***** Excerpted text

Researchers take a swat at malaria
When battling any kind of resistance—even drug resistance—it pays to know thy enemy. In the case of the antimalaria drug atovaquone, DMS researchers recently confirmed the identity of "the enemy"—five specific mutations in an enzyme of the parasite that causes malaria. With this new understanding, the team hopes "to develop a drug that malaria cannot become resistant to," says biochemist Bernard Trumpower, Ph.D. "Malaria has become resistant to every drug that has been targeted to it."
Complex: Trumpower, who heads the lab that made the discovery, has spent years studying the cytochrome bc1 complex—the enzyme on which atovaquone acts—but only lately has he looked at its tie to malaria. About five years ago, a University of Michigan researcher phoned Trumpower to ask for his help studying atovaquone resistance in Pneumocystis pneumonia, once a major cause of death in AIDS patients. Soon Trumpower and his team learned that similar problems of resistance plagued the drug's effectiveness against malaria, too.

**********
***** Supplied data

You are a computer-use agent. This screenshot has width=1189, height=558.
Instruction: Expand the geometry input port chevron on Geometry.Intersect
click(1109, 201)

**********

- **Tasks to carry out**
1/ According to the malaria research text, how many specific mutations did DMS researchers confirm in the parasite's enzyme?
2/ Replace "phoned" with "called" in the malaria research text, starting at "Complex: Trumpower, who" and ending at "against malaria, too.".

- **Answers by task**
1/ Five.

2/
Complex: Trumpower, who heads the lab that made the discovery, has spent years studying the cytochrome bc1 complex—the enzyme on which atovaquone acts—but only lately has he looked at its tie to malaria. About five years ago, a University of Michigan researcher called Trumpower to ask for his help studying atovaquone resistance in Pneumocystis pneumonia, once a major cause of death in AIDS patients. Soon Trumpower and his team learned that similar problems of resistance plagued the drug's effectiveness against malaria, too.